Chhang-Ballade
Und bevor ich mich versehe, stehe ich im nächsten Haus. Diesmal kommen wir über zwei Pferde in die erste Etage. Jetzt setzen wir uns um den Herd, und Samjyor grinst von Ohr zu Ohr. Das sind meine Eltern, ich bin hier geboren, sagt er. In einem Lehmhaus also, mit Flachdach und bunten Fähnchen an einem Pfahl darauf, mitten in den verschneiten Himalaya. Mama plaudert ohne Unterlass, und Papa dreht seine Gebetsmühle und murmelt ständig mani, tibetische Gebete. Mama nimmt Schüsseln und eine rote Plastikkanne. Auf dem Deckel sitzt ein Stück Yakbutter. Zwischen ihren Daumen und Zeigefinger nimmt sie ein kleines Stück Butter und setzt es auf den Rand der Schüssel, nachdem sie sie mit Chhang, dem selbstgebrauten Gerstebier, gefüllt hat. Jede Bara Tapalya-Familie stellt Chhang her.

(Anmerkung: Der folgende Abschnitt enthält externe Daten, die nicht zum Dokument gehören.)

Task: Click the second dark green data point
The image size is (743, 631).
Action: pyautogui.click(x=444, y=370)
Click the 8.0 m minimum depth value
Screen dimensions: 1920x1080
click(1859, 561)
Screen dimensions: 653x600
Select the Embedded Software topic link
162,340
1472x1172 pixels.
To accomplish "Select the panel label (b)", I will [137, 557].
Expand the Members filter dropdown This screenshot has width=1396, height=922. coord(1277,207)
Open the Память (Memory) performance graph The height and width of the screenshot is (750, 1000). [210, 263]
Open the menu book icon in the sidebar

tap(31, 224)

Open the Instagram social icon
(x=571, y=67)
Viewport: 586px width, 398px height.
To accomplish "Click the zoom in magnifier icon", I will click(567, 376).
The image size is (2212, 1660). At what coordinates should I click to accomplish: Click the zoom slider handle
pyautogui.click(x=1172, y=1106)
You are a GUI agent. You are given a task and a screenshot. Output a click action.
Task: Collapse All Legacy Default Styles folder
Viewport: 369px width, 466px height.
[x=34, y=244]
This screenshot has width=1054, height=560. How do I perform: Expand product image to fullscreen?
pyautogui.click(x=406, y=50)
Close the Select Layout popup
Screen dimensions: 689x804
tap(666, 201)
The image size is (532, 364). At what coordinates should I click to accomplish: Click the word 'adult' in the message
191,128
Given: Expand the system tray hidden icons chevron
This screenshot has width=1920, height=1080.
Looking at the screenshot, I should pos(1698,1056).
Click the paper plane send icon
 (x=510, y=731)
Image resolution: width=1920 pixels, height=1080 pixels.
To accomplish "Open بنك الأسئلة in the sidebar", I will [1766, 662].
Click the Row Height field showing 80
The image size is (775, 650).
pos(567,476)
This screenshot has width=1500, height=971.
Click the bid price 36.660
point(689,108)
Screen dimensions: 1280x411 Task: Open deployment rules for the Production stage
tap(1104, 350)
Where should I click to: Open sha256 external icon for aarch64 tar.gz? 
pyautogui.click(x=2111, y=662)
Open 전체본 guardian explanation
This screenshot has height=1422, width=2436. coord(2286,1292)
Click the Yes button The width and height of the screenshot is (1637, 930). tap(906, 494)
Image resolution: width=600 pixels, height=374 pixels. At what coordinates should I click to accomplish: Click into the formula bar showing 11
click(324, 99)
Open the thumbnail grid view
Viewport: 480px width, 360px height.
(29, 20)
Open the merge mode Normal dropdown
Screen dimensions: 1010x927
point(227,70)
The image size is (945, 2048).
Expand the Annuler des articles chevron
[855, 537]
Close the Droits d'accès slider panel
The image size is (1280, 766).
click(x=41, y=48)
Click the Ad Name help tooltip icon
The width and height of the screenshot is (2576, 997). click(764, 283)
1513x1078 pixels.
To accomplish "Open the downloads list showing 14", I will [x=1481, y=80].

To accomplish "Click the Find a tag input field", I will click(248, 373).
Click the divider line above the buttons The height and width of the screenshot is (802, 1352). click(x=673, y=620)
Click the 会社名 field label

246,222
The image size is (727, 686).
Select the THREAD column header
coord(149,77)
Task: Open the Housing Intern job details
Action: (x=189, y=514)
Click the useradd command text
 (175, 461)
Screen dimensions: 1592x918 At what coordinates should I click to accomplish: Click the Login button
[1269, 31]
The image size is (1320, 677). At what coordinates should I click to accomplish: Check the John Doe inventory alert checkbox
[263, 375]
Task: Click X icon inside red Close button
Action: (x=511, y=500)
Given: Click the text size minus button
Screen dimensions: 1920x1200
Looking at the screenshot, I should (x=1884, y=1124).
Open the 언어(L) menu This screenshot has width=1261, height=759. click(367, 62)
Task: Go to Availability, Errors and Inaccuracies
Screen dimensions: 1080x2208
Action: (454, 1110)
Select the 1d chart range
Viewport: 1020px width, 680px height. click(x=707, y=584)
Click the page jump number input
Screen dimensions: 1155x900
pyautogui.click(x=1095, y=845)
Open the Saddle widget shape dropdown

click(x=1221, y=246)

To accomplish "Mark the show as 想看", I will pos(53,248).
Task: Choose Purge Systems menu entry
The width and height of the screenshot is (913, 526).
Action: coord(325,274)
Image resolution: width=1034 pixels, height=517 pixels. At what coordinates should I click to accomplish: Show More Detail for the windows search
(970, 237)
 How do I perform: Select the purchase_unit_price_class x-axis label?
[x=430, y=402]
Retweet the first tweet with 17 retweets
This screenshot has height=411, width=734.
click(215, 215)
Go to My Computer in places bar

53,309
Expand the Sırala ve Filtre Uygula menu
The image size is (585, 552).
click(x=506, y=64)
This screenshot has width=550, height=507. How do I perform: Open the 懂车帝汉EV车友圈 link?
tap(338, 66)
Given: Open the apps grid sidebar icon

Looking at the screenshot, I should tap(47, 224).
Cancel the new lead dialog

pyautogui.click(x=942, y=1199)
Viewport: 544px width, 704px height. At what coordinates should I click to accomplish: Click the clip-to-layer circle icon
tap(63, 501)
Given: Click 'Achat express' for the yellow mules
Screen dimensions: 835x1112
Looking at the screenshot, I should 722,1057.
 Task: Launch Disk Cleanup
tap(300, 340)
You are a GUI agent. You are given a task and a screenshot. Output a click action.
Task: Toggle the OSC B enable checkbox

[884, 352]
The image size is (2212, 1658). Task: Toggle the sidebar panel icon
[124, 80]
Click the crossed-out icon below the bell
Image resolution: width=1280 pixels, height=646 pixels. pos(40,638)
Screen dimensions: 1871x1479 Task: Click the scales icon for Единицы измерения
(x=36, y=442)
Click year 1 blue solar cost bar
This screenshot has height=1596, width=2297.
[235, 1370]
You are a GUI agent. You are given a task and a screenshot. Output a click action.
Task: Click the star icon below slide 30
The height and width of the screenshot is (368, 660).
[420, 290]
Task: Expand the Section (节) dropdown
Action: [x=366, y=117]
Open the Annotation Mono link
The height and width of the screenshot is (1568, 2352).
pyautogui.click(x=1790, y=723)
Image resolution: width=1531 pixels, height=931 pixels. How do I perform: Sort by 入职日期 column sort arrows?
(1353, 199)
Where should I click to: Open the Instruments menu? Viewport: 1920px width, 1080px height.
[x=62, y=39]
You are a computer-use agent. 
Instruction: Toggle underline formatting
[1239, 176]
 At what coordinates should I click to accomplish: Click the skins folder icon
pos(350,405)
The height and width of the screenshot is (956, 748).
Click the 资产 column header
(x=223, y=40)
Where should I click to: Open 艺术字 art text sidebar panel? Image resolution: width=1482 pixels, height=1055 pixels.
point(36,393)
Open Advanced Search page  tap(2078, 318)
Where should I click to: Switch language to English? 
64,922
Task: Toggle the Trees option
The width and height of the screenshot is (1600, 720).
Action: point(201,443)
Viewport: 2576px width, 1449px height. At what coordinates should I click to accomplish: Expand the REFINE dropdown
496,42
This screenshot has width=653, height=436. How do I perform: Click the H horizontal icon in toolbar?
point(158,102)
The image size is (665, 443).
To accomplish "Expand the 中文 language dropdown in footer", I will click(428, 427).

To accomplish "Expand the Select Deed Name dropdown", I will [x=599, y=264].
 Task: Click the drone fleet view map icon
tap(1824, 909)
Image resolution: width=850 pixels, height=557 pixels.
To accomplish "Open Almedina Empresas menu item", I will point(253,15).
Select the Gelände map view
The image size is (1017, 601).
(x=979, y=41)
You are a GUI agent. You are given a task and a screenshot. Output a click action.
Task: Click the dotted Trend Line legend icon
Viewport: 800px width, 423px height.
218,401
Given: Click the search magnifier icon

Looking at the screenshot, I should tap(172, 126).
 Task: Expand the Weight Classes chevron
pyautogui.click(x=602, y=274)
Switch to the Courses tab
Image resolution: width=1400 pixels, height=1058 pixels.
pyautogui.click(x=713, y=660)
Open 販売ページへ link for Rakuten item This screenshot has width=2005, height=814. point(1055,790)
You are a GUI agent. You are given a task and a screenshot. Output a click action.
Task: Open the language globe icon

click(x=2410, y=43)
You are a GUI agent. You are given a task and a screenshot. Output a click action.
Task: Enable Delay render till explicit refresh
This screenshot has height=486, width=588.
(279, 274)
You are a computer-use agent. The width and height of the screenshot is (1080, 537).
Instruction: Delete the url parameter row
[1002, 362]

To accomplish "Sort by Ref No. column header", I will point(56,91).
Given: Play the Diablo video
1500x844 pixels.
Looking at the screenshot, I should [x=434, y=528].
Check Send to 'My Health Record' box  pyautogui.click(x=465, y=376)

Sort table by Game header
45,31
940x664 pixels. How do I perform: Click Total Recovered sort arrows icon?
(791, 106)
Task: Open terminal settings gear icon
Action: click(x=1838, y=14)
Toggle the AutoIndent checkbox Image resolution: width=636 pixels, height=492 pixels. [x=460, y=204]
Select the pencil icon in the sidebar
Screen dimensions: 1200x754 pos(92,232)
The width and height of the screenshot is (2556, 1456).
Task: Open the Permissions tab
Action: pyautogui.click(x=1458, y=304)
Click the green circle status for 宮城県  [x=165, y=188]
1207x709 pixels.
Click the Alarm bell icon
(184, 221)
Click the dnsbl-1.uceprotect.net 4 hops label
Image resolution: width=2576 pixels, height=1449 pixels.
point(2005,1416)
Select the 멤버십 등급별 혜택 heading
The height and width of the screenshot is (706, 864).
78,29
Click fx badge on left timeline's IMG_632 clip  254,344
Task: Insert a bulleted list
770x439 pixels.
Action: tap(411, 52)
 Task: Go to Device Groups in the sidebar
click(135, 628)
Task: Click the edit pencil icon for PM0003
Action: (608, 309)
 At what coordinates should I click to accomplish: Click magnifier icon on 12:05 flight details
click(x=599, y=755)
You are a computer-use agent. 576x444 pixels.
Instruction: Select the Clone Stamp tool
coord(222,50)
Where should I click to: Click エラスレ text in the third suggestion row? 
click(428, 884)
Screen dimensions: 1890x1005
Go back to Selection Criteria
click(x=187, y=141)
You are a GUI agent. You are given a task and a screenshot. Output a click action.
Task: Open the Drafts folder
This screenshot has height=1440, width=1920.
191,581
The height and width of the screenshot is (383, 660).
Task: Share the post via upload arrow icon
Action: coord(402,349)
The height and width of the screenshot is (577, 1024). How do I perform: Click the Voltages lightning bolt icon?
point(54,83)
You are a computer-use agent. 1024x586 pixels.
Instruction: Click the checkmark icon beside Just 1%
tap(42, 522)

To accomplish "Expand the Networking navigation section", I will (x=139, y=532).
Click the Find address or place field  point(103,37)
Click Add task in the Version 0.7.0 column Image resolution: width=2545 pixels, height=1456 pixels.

Sie wiederholt das Ritual mit der Butter dreimal, sodass drei Punkte Yakbutter auf dem Rand stehen. Denn drei bringt Glück. Mit ihrem rechten Arm ausgestreckt und der linken Hand unter dem Ellenbogen bietet sie die Chhang Rinjin und Sumjyor an. Rinjin bietet seinerseits die Schüssel dem älteren Mann, dem Vater von Sumjyor, an, und dieser taucht ganz vorsichtig die Spitze seines Mittelfingers in die Chhang und schneidet sie ab, während er einen Segen zu Ehren von Guru Rinpoche murmelt und zur Segnung des jüngeren Rinjin. Erst dann nippt Rinjin an seiner Chhang. Er ist motiviert und schlürft innerhalb einer halben Stunde mindestens drei solcher Schüsseln leer. Wo auch immer wir sind, Chhang ist ein fester Bestandteil des Empfangsrituals. Egal, ob es sieben Uhr morgens oder sieben Uhr abends ist. Ein Schmieröl für das Gespräch, ein Jubelmittel gegen alle grimmige Kälte, bittere Elend oder pure Langeweile.
Kauen auf Yak
Inzwischen nimmt Mama ein Stück getrocknetes Yakfleisch an einem Knochen entgegen. Offensichtlich ein Bein. Mit Kraft zieht sie das Fleisch vom Knochen und reißt es in kleine Stücke. In einer Schüssel wird es mir angeboten. Es schmeckt besonders gut und kann ohne Gefahr für Darmentzündungen gegessen werden, da es komplett getrocknet ist. Vorausgesetzt, man kann mit scharfen Speisen umgehen, denn die meisten Stücke sind herrlich pfeffrig. Alle schmatzen genüsslich und lassen viel Speichel im Mund, denn man muss lange kauen und den Speichel dazu verwenden, um das Fleisch weicher zu machen. Papa kaut und schmatzt mit offenem Mund. Ich mache ungeniert mit, spüre, wie das Fleisch zwischen meinen Zähnen langsam aber sicher weicher wird. Was für ein Genuss! Hiermit steht getrocknetes, pfeffriges Yakfleisch mit Abstand zu meinen Lieblingssnacks aus Tibet.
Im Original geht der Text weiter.